EXERCISE OBJECTIVE ▸
Please check every line of the listing for "Németország" and copy each line where it is found.

· · · ·

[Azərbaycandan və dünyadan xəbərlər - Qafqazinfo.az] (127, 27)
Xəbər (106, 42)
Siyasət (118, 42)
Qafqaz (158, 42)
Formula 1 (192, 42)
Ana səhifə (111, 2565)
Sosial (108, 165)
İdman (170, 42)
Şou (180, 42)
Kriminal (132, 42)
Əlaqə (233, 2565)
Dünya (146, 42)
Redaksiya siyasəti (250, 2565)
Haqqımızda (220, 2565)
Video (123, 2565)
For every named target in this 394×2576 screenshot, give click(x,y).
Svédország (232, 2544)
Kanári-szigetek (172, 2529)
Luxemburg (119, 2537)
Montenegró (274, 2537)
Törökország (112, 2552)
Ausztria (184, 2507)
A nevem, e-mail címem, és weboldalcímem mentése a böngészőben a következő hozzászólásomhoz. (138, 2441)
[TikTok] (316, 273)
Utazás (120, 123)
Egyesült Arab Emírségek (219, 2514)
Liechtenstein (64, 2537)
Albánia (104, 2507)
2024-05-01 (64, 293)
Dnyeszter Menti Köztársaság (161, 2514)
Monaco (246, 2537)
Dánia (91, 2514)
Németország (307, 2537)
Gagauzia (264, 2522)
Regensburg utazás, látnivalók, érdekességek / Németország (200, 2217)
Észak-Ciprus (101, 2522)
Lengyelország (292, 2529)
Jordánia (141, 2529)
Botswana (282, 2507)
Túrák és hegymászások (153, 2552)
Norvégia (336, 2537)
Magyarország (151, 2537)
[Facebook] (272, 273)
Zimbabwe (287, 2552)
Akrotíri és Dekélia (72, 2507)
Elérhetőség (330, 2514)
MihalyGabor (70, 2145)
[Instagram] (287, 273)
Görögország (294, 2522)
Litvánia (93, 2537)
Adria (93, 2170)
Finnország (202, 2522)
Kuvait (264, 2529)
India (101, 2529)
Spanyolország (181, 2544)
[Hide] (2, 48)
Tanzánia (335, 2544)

· · · ·

WRITTEN SOLUTION ▸
Németország (307, 2537)
Regensburg utazás, látnivalók, érdekességek / Németország (200, 2217)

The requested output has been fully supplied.